Morozova Anna Valentinovna

PhD in Art History

associate professor of the Department of History of Western European Art at Institute of History, Saint Petersburg State University

199034, Russia, Saint Petersburg, str. Universitetskaya Nab., 7-9

amorozova64@mail.ru
Other publications by this author
 

 

DOI:

10.7256/2454-0625.2017.5.21360

Received:

09-12-2016


Published:

26-06-2017


Abstract: The subject of the present research is the perception of national peculiarities of Spanish paintings in the Spanish literature of the 17th - 18th centuries. In Europe of the 17-18th centuries Spanish painting was understood only as the variant of Italian Painting of Renaissance.

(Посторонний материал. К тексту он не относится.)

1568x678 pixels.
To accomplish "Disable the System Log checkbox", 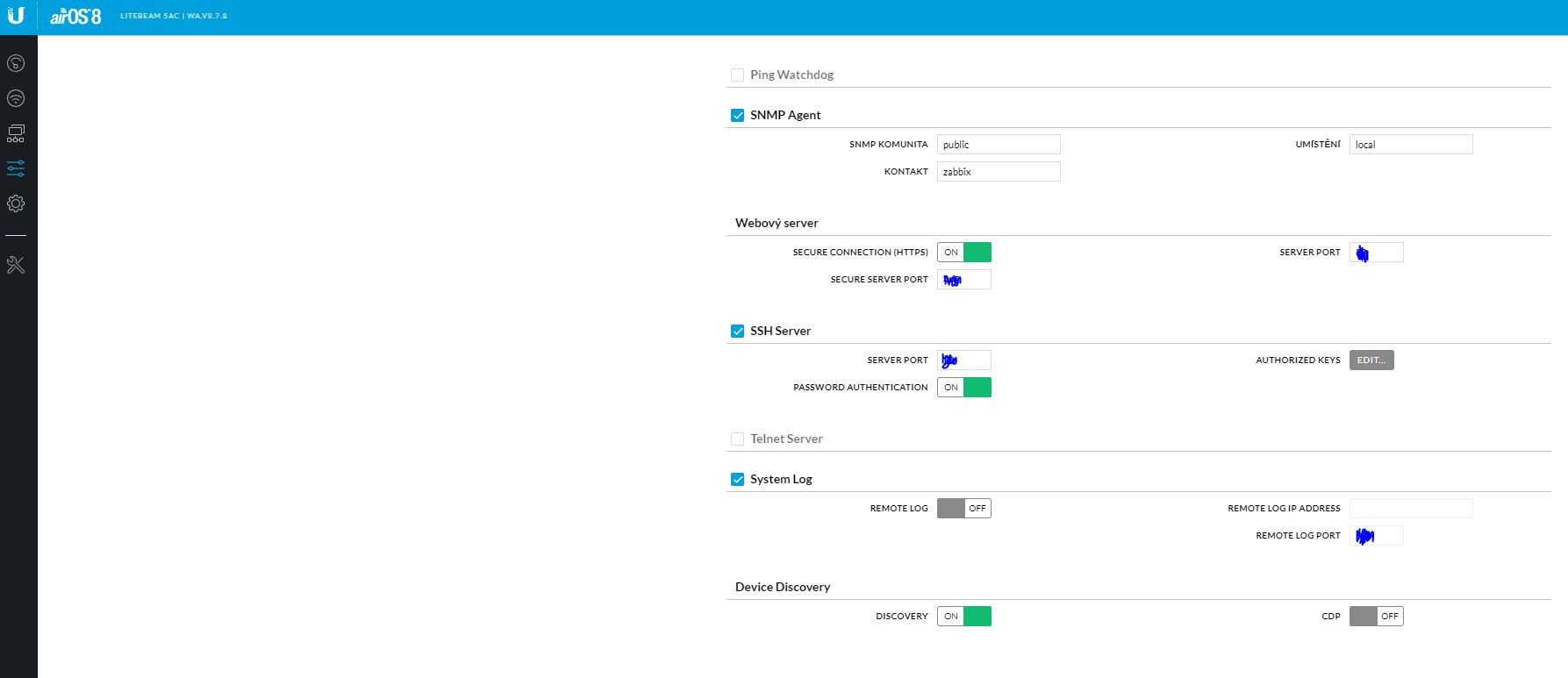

The purpose of the article is to analyze whether the national character of Spanish Art was comprehended by national Spanish theorists and historians. While foreigners often knew very little about Spanish Art due to the fact that European collections did not have any paintings by Spanish artists, Spanish people lived surrounded by national art. Did they understand it? In her research Morozova applies historiographic analysis of Spanish treatises on art and comparison of opinions of different authors on Spanish Art in the 17th - 18th centuries. The main conclusion of the research is as follows. There was an understanding of national character of Spanish Art in the texts of various Spanish authors of 17-18th centuries. But at theoretical level for Spanish authors by the end of the 18th century the Italian art of Renaissance remained the standard of artistic perfection.


Keywords:

Spanish art, Spanish Painting, Sources at Art, Velazquez, Ribera, Zurbaran, Murillo, Carducho, Martinez, Palomino

This article written in Russian. You can find original text of the article here .

В Европе XVII-XVIII вв. испанская живопись воспринималась исключительно как вариант живописи итальянской. Обычно в научной литературе это объясняется малой известностью испанского искусства, почти полным отсутствием испанских произведений в европейских коллекциях и слабым развитием в Испании техники гравирования. Возникает вопрос, была ли в это время в самой Испании доступной пониманию испанских теоретиков и историков искусства национальная специфика испанского искусства? Эта проблема до последнего времени оставалась не исследованной в научной литературе, как в отечественной, так и в зарубежной.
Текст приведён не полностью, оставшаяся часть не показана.